Brigadier-General TOWNSEND,
Adjutant General, New York:
I see by the New York papers this evening that a photograph of the corpse of President Lincoln was allowed taken yesterday at New York. I cannot sufficiently express my surprise and disapproval of such an act while the body was in your charge. You will report what officers of the funeral escort were or ought to have been on duty at the time this was done, and immediately relieve them and order them to Washington.
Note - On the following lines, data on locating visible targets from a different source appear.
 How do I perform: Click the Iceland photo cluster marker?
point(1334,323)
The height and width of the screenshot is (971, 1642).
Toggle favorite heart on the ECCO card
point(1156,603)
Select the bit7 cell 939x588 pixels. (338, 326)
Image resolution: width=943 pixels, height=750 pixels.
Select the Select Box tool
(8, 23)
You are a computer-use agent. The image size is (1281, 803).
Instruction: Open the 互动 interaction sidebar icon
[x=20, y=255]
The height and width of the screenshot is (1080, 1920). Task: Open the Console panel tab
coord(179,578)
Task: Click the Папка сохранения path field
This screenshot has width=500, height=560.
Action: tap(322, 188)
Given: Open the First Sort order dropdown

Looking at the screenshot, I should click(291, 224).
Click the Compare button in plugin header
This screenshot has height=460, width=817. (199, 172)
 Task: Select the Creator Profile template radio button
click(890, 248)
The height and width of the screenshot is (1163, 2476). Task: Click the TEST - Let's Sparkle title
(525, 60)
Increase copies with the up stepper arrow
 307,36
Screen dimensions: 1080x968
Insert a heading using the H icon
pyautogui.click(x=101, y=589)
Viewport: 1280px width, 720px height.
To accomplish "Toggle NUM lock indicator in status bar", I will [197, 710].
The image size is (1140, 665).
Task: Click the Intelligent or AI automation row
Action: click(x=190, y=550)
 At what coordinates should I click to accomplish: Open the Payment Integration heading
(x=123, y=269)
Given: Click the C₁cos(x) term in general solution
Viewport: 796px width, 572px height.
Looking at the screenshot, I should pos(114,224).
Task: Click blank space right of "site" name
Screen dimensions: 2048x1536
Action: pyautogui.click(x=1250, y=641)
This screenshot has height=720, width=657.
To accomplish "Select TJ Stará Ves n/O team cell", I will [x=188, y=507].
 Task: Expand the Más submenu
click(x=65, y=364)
You will also direct the provost-marshal to go to the photographer, seize and destroy the plates and any pictures and engravings that may have been made, and consider yourself responsible if the offense is repeated.
EDWIN M. STANTON,
Secretary of War
Stanton probably assumed that close-up images had been made of Lincoln’s face. By the time Lincoln was photographed in New York, he had been dead for nine days. There was only so much the undertakers could do. Stanton no doubt feared that pictures of Lincoln’s face in a state of gruesome decay would be distributed to anyone who wanted to buy them.
Townsend received the telegram in Albany, New York. He knew his boss well, including his temper. Once Stanton learned the full story, Townsend feared, he would be completely enraged—because it was Townsend, and no one else, who had allowed Lincoln’s corpse to be photographed. In fact, Townsend had posed in the picture, standing beside the coffin.
Townsend decided, before others could report what he had done, to confess.
He sent a telegram to Stanton. “The photograph was taken while I was present,” he wrote. “I regret your disapproval, but it did not strike me as objectionable under the circumstances as it was done.” He would transmit the order about destroying the plates and the photographs. Who, he asked, should be in charge of the funeral train if he obeyed Stanton’s orders and returned the person responsible—himself—to Washington?
When Stanton learned that it was Townsend who had allowed the photographs to be made, he decided not to take away his command. The train was on the move, and there was nobody else available to take charge. But Stanton was still not happy. “The taking of photographs was expressly forbidden by Mrs. Lincoln,” he told Townsend. He worried “that her feelings and the feelings of her family will be greatly wounded.”
“I was not aware of Mrs. Lincoln’s wishes,” Townsend responded, “or the picture would not have been taken.” He added, “It seemed to me the picture would be gratifying, a grand view of what thousands saw and thousands could not see.”